(Action item): Could you copy all of the records below exactly as they appear?

|---|

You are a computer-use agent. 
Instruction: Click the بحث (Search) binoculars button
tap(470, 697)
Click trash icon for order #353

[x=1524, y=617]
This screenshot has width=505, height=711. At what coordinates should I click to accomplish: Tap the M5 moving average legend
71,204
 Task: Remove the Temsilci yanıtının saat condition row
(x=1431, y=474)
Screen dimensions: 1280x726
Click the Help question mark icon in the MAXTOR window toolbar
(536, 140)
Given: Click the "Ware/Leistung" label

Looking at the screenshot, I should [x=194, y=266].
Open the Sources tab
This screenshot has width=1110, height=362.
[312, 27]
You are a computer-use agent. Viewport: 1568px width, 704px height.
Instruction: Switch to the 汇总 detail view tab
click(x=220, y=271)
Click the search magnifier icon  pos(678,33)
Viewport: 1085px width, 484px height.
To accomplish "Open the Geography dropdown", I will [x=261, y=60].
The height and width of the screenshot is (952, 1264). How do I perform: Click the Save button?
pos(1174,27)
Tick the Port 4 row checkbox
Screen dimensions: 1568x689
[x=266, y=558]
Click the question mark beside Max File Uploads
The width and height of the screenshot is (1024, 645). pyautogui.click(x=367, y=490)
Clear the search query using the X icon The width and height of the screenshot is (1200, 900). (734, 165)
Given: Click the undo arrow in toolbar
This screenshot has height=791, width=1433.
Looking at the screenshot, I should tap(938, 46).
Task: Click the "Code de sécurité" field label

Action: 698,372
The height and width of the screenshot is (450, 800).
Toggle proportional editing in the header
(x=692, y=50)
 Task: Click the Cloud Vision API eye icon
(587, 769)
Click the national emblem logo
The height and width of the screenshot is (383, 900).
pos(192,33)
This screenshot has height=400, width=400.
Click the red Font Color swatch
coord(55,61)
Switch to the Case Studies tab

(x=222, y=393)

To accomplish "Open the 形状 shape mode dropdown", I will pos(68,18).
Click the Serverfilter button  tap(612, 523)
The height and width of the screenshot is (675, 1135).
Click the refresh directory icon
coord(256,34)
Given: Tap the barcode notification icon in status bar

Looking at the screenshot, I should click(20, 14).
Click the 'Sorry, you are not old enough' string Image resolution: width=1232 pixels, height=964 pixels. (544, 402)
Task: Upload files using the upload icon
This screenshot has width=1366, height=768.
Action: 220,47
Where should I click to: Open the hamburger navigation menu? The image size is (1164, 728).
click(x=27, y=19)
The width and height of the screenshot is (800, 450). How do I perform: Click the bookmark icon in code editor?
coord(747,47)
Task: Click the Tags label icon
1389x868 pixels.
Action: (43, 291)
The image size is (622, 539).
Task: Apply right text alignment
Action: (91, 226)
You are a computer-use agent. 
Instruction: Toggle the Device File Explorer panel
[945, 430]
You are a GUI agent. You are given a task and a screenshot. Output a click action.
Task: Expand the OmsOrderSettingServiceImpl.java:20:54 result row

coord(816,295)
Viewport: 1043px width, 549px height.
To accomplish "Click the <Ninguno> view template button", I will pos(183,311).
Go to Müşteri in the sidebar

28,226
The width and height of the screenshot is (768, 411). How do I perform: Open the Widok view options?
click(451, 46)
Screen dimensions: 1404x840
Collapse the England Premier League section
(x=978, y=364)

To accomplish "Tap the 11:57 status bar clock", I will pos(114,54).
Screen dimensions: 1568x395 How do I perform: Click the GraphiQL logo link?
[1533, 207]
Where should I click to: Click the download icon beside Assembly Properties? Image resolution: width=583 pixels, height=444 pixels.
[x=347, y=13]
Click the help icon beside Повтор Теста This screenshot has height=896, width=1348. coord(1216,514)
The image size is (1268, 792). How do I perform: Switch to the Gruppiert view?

|---|

(Your solution):
You are a computer-use agent. 
Instruction: Click the بحث (Search) binoculars button
tap(470, 697)
Click trash icon for order #353

[x=1524, y=617]
This screenshot has width=505, height=711. At what coordinates should I click to accomplish: Tap the M5 moving average legend
71,204
 Task: Remove the Temsilci yanıtının saat condition row
(x=1431, y=474)
Screen dimensions: 1280x726
Click the Help question mark icon in the MAXTOR window toolbar
(536, 140)
Given: Click the "Ware/Leistung" label

Looking at the screenshot, I should [x=194, y=266].
Open the Sources tab
This screenshot has width=1110, height=362.
[312, 27]
You are a computer-use agent. Viewport: 1568px width, 704px height.
Instruction: Switch to the 汇总 detail view tab
click(x=220, y=271)
Click the search magnifier icon  pos(678,33)
Viewport: 1085px width, 484px height.
To accomplish "Open the Geography dropdown", I will [x=261, y=60].
The height and width of the screenshot is (952, 1264). How do I perform: Click the Save button?
pos(1174,27)
Tick the Port 4 row checkbox
Screen dimensions: 1568x689
[x=266, y=558]
Click the question mark beside Max File Uploads
The width and height of the screenshot is (1024, 645). pyautogui.click(x=367, y=490)
Clear the search query using the X icon The width and height of the screenshot is (1200, 900). (734, 165)
Given: Click the undo arrow in toolbar
This screenshot has height=791, width=1433.
Looking at the screenshot, I should tap(938, 46).
Task: Click the "Code de sécurité" field label

Action: 698,372
The height and width of the screenshot is (450, 800).
Toggle proportional editing in the header
(x=692, y=50)
 Task: Click the Cloud Vision API eye icon
(587, 769)
Click the national emblem logo
The height and width of the screenshot is (383, 900).
pos(192,33)
This screenshot has height=400, width=400.
Click the red Font Color swatch
coord(55,61)
Switch to the Case Studies tab

(x=222, y=393)

To accomplish "Open the 形状 shape mode dropdown", I will pos(68,18).
Click the Serverfilter button  tap(612, 523)
The height and width of the screenshot is (675, 1135).
Click the refresh directory icon
coord(256,34)
Given: Tap the barcode notification icon in status bar

Looking at the screenshot, I should click(20, 14).
Click the 'Sorry, you are not old enough' string Image resolution: width=1232 pixels, height=964 pixels. (544, 402)
Task: Upload files using the upload icon
This screenshot has width=1366, height=768.
Action: 220,47
Where should I click to: Open the hamburger navigation menu? The image size is (1164, 728).
click(x=27, y=19)
The width and height of the screenshot is (800, 450). How do I perform: Click the bookmark icon in code editor?
coord(747,47)
Task: Click the Tags label icon
1389x868 pixels.
Action: (43, 291)
The image size is (622, 539).
Task: Apply right text alignment
Action: (91, 226)
You are a computer-use agent. 
Instruction: Toggle the Device File Explorer panel
[945, 430]
You are a GUI agent. You are given a task and a screenshot. Output a click action.
Task: Expand the OmsOrderSettingServiceImpl.java:20:54 result row

coord(816,295)
Viewport: 1043px width, 549px height.
To accomplish "Click the <Ninguno> view template button", I will pos(183,311).
Go to Müşteri in the sidebar

28,226
The width and height of the screenshot is (768, 411). How do I perform: Open the Widok view options?
click(451, 46)
Screen dimensions: 1404x840
Collapse the England Premier League section
(x=978, y=364)

To accomplish "Tap the 11:57 status bar clock", I will pos(114,54).
Screen dimensions: 1568x395 How do I perform: Click the GraphiQL logo link?
[1533, 207]
Where should I click to: Click the download icon beside Assembly Properties? Image resolution: width=583 pixels, height=444 pixels.
[x=347, y=13]
Click the help icon beside Повтор Теста This screenshot has height=896, width=1348. coord(1216,514)
The image size is (1268, 792). How do I perform: Switch to the Gruppiert view?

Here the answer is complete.